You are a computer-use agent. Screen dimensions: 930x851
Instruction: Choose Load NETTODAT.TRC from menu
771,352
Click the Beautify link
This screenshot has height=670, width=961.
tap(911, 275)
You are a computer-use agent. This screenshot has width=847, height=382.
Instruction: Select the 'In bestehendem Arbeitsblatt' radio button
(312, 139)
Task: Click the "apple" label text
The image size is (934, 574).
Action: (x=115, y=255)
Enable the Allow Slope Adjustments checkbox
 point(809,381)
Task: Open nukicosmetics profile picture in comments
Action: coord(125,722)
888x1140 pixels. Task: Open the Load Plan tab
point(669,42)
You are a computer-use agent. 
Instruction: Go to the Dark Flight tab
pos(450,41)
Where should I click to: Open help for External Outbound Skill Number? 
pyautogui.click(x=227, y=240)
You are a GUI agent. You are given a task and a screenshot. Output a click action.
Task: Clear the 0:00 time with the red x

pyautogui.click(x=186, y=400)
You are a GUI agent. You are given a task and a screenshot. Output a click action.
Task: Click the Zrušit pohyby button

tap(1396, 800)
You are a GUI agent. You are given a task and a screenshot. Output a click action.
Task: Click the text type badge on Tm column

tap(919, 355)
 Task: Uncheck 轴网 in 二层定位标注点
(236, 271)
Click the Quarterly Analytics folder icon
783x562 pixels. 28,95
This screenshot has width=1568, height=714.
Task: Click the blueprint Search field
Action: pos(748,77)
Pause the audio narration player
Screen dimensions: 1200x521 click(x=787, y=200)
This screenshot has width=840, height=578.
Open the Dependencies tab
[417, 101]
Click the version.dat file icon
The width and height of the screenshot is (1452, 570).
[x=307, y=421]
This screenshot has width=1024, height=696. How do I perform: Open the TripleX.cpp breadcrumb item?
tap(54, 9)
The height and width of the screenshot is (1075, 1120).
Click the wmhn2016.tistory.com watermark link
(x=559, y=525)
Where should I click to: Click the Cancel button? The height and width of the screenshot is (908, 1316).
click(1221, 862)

- _EXERCISE BRIEF_
Render the lines above as a JSON list of strings, one string per line, and leave out the blank lines.

- _SOLUTION FOR THIS TASK_
[
  "You are a computer-use agent. Screen dimensions: 930x851",
  "Instruction: Choose Load NETTODAT.TRC from menu",
  "771,352",
  "Click the Beautify link",
  "This screenshot has height=670, width=961.",
  "tap(911, 275)",
  "You are a computer-use agent. This screenshot has width=847, height=382.",
  "Instruction: Select the 'In bestehendem Arbeitsblatt' radio button",
  "(312, 139)",
  "Task: Click the \"apple\" label text",
  "The image size is (934, 574).",
  "Action: (x=115, y=255)",
  "Enable the Allow Slope Adjustments checkbox",
  " point(809,381)",
  "Task: Open nukicosmetics profile picture in comments",
  "Action: coord(125,722)",
  "888x1140 pixels. Task: Open the Load Plan tab",
  "point(669,42)",
  "You are a computer-use agent. ",
  "Instruction: Go to the Dark Flight tab",
  "pos(450,41)",
  "Where should I click to: Open help for External Outbound Skill Number? ",
  "pyautogui.click(x=227, y=240)",
  "You are a GUI agent. You are given a task and a screenshot. Output a click action.",
  "Task: Clear the 0:00 time with the red x",
  "pyautogui.click(x=186, y=400)",
  "You are a GUI agent. You are given a task and a screenshot. Output a click action.",
  "Task: Click the Zrušit pohyby button",
  "tap(1396, 800)",
  "You are a GUI agent. You are given a task and a screenshot. Output a click action.",
  "Task: Click the text type badge on Tm column",
  "tap(919, 355)",
  " Task: Uncheck 轴网 in 二层定位标注点",
  "(236, 271)",
  "Click the Quarterly Analytics folder icon",
  "783x562 pixels. 28,95",
  "This screenshot has width=1568, height=714.",
  "Task: Click the blueprint Search field",
  "Action: pos(748,77)",
  "Pause the audio narration player",
  "Screen dimensions: 1200x521 click(x=787, y=200)",
  "This screenshot has width=840, height=578.",
  "Open the Dependencies tab",
  "[417, 101]",
  "Click the version.dat file icon",
  "The width and height of the screenshot is (1452, 570).",
  "[x=307, y=421]",
  "This screenshot has width=1024, height=696. How do I perform: Open the TripleX.cpp breadcrumb item?",
  "tap(54, 9)",
  "The height and width of the screenshot is (1075, 1120).",
  "Click the wmhn2016.tistory.com watermark link",
  "(x=559, y=525)",
  "Where should I click to: Click the Cancel button? The height and width of the screenshot is (908, 1316).",
  "click(1221, 862)"
]